London: Research from PhishMe has uncovered the scale of the phishing problem in UK businesses – with nearly 60% of office workers receiving phishing emails at work every single day, and 6% receiving more than 10 phishing emails every day.
Phishing emails try to trick the recipient into doing something they shouldn’t, by disguising malicious attachments or links within seemingly genuine content. If the user does respond, then it could let the hacker gain access to the corporate network in order to acquire sensitive information such as usernames, passwords or R&D information.
The research, which was conducted by OnePoll for PhishMe amongst 1,000 office workers across the UK, shows how many phishing emails are successfully bypassing technical controls and ending up in users’ inboxes. PhishMe’s experience of tracking the responses of more than 3.8 million users shows that around 60% of people will fall for a phish if they have never been trained to recognize the signs of a phishing email — revealing the scale of the problem these phishing emails can cause.
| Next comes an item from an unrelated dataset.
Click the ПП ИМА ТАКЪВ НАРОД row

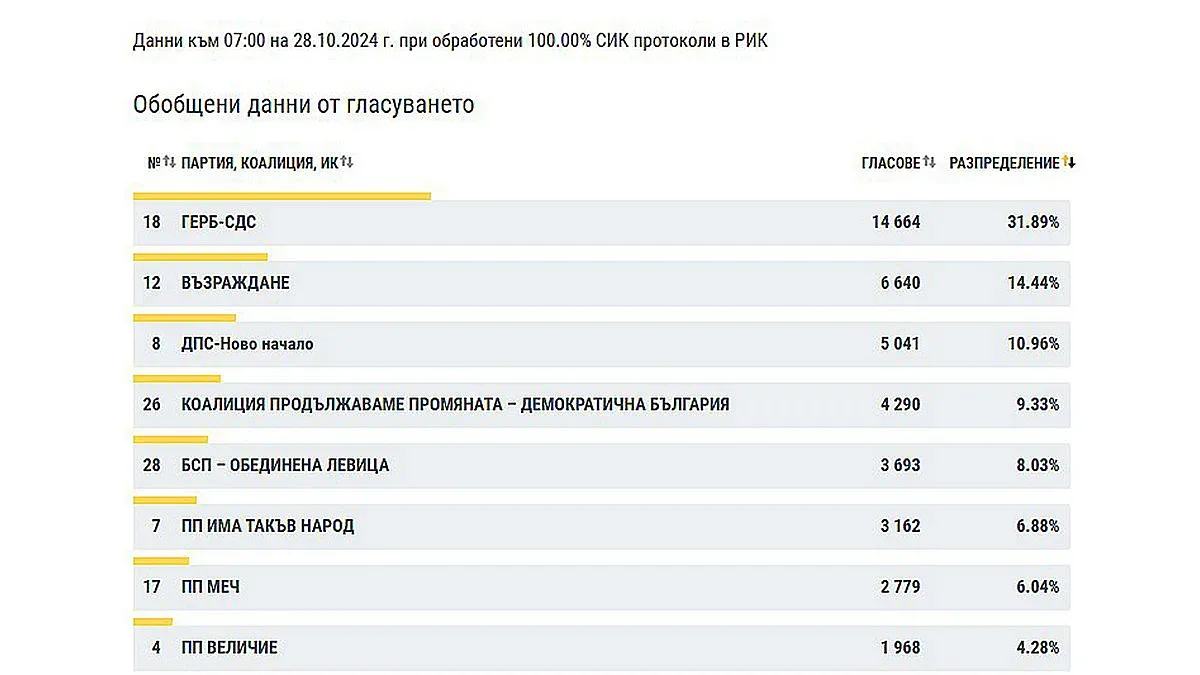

Scott Greaux, Vice President, Product Management and Services from PhishMe said, “Nearly 60% of employees receive phishing emails every day, so clearly technical controls are failing to stop these messages as they pass through the system. They end up in users’ inboxes, and for many companies it is purely down to luck if that employee responds. Our research shows that almost 60% of people will fall for a well-designed phishing email – opening your systems to the criminals and hackers.”
“Many users could click on a link or open an attachment and then carry on working, without being fully aware of the implications of their actions. User education is essential – adding ‘human sensors’ to your security infrastructure improves overall security posture and helps ensure users don’t fall victim,” Greaux continued.
Effective training will ensure employees stop and think twice before believing every email they receive. For example, they will know to look at the underlying URL, not just the displayed text, to see where the link is actually going. They will look at email headers to try to understand if the email address has been spoofed. And they will use common sense – if something doesn’t seem true (or is too good to be true!) then they won’t automatically believe it.